** RAW RECORDS **
○ ○ ○

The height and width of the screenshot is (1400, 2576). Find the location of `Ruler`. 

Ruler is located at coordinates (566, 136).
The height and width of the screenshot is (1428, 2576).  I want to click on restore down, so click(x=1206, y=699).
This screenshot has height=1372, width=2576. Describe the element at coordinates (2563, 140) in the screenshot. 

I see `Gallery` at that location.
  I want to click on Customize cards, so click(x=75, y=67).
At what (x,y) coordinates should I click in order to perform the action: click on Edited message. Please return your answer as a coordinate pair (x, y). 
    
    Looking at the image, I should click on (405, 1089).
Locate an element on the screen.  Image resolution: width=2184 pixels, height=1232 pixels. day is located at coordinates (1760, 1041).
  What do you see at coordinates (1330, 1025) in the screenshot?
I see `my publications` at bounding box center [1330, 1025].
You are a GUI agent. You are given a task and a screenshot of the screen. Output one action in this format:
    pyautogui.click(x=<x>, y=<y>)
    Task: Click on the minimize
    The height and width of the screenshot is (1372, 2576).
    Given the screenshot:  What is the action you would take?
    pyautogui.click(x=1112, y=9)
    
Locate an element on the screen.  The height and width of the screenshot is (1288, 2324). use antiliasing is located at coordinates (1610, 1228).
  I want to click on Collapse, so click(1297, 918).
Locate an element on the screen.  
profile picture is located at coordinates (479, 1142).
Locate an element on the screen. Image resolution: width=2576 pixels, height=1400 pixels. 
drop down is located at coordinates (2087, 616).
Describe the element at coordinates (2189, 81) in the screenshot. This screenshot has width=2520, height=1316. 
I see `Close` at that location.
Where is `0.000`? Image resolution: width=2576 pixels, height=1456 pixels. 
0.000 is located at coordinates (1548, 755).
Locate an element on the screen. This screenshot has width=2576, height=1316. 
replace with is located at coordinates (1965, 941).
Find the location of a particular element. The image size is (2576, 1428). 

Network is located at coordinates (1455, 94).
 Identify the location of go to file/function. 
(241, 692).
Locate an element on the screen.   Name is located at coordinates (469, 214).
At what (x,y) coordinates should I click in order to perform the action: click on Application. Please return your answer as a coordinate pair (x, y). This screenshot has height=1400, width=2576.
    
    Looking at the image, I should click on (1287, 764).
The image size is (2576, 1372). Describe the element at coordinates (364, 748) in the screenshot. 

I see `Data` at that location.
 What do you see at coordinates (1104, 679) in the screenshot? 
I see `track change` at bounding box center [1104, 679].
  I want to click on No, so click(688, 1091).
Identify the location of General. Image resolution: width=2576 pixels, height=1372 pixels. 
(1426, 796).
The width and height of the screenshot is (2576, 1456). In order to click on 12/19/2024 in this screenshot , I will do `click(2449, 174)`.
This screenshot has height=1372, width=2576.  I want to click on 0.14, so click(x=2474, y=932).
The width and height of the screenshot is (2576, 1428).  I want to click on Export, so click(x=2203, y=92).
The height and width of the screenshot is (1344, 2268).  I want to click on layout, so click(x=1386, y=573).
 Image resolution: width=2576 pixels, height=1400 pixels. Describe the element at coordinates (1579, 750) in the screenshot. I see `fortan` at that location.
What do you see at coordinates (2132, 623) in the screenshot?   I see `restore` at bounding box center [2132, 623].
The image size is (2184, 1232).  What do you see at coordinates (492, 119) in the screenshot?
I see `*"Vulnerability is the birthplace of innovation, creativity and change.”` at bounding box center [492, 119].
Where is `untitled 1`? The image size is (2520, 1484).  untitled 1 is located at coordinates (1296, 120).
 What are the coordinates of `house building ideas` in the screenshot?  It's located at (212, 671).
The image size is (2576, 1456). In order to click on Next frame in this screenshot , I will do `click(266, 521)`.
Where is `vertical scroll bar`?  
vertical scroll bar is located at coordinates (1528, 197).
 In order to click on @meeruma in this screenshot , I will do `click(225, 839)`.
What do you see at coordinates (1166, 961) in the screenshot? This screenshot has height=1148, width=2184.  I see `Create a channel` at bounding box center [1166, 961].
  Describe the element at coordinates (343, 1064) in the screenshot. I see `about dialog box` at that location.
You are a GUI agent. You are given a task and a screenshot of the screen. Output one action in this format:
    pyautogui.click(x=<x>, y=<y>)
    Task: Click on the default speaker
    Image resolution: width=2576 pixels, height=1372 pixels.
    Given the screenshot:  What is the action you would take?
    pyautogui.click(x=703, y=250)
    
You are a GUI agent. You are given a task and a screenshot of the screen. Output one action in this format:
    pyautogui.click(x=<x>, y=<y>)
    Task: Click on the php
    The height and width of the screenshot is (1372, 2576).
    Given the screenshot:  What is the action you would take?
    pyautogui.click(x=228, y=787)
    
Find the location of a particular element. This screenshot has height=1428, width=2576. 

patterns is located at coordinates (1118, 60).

○ ○ ○

** THE TASK **
Copy the lines above verbatim.

** OUTPUT FOR THIS EXERCISE **
The height and width of the screenshot is (1400, 2576). Find the location of `Ruler`. 

Ruler is located at coordinates (566, 136).
The height and width of the screenshot is (1428, 2576).  I want to click on restore down, so click(x=1206, y=699).
This screenshot has height=1372, width=2576. Describe the element at coordinates (2563, 140) in the screenshot. 

I see `Gallery` at that location.
  I want to click on Customize cards, so click(x=75, y=67).
At what (x,y) coordinates should I click in order to perform the action: click on Edited message. Please return your answer as a coordinate pair (x, y). 
    
    Looking at the image, I should click on (405, 1089).
Locate an element on the screen.  Image resolution: width=2184 pixels, height=1232 pixels. day is located at coordinates (1760, 1041).
  What do you see at coordinates (1330, 1025) in the screenshot?
I see `my publications` at bounding box center [1330, 1025].
You are a GUI agent. You are given a task and a screenshot of the screen. Output one action in this format:
    pyautogui.click(x=<x>, y=<y>)
    Task: Click on the minimize
    The height and width of the screenshot is (1372, 2576).
    Given the screenshot:  What is the action you would take?
    pyautogui.click(x=1112, y=9)
    
Locate an element on the screen.  The height and width of the screenshot is (1288, 2324). use antiliasing is located at coordinates (1610, 1228).
  I want to click on Collapse, so click(1297, 918).
Locate an element on the screen.  
profile picture is located at coordinates (479, 1142).
Locate an element on the screen. Image resolution: width=2576 pixels, height=1400 pixels. 
drop down is located at coordinates (2087, 616).
Describe the element at coordinates (2189, 81) in the screenshot. This screenshot has width=2520, height=1316. 
I see `Close` at that location.
Where is `0.000`? Image resolution: width=2576 pixels, height=1456 pixels. 
0.000 is located at coordinates (1548, 755).
Locate an element on the screen. This screenshot has width=2576, height=1316. 
replace with is located at coordinates (1965, 941).
Find the location of a particular element. The image size is (2576, 1428). 

Network is located at coordinates (1455, 94).
 Identify the location of go to file/function. 
(241, 692).
Locate an element on the screen.   Name is located at coordinates (469, 214).
At what (x,y) coordinates should I click in order to perform the action: click on Application. Please return your answer as a coordinate pair (x, y). This screenshot has height=1400, width=2576.
    
    Looking at the image, I should click on (1287, 764).
The image size is (2576, 1372). Describe the element at coordinates (364, 748) in the screenshot. 

I see `Data` at that location.
 What do you see at coordinates (1104, 679) in the screenshot? 
I see `track change` at bounding box center [1104, 679].
  I want to click on No, so click(688, 1091).
Identify the location of General. Image resolution: width=2576 pixels, height=1372 pixels. 
(1426, 796).
The width and height of the screenshot is (2576, 1456). In order to click on 12/19/2024 in this screenshot , I will do `click(2449, 174)`.
This screenshot has height=1372, width=2576.  I want to click on 0.14, so click(x=2474, y=932).
The width and height of the screenshot is (2576, 1428).  I want to click on Export, so click(x=2203, y=92).
The height and width of the screenshot is (1344, 2268).  I want to click on layout, so click(x=1386, y=573).
 Image resolution: width=2576 pixels, height=1400 pixels. Describe the element at coordinates (1579, 750) in the screenshot. I see `fortan` at that location.
What do you see at coordinates (2132, 623) in the screenshot?   I see `restore` at bounding box center [2132, 623].
The image size is (2184, 1232).  What do you see at coordinates (492, 119) in the screenshot?
I see `*"Vulnerability is the birthplace of innovation, creativity and change.”` at bounding box center [492, 119].
Where is `untitled 1`? The image size is (2520, 1484).  untitled 1 is located at coordinates (1296, 120).
 What are the coordinates of `house building ideas` in the screenshot?  It's located at (212, 671).
The image size is (2576, 1456). In order to click on Next frame in this screenshot , I will do `click(266, 521)`.
Where is `vertical scroll bar`?  
vertical scroll bar is located at coordinates (1528, 197).
 In order to click on @meeruma in this screenshot , I will do `click(225, 839)`.
What do you see at coordinates (1166, 961) in the screenshot? This screenshot has height=1148, width=2184.  I see `Create a channel` at bounding box center [1166, 961].
  Describe the element at coordinates (343, 1064) in the screenshot. I see `about dialog box` at that location.
You are a GUI agent. You are given a task and a screenshot of the screen. Output one action in this format:
    pyautogui.click(x=<x>, y=<y>)
    Task: Click on the default speaker
    Image resolution: width=2576 pixels, height=1372 pixels.
    Given the screenshot:  What is the action you would take?
    pyautogui.click(x=703, y=250)
    
You are a GUI agent. You are given a task and a screenshot of the screen. Output one action in this format:
    pyautogui.click(x=<x>, y=<y>)
    Task: Click on the php
    The height and width of the screenshot is (1372, 2576).
    Given the screenshot:  What is the action you would take?
    pyautogui.click(x=228, y=787)
    
Find the location of a particular element. This screenshot has height=1428, width=2576. 

patterns is located at coordinates (1118, 60).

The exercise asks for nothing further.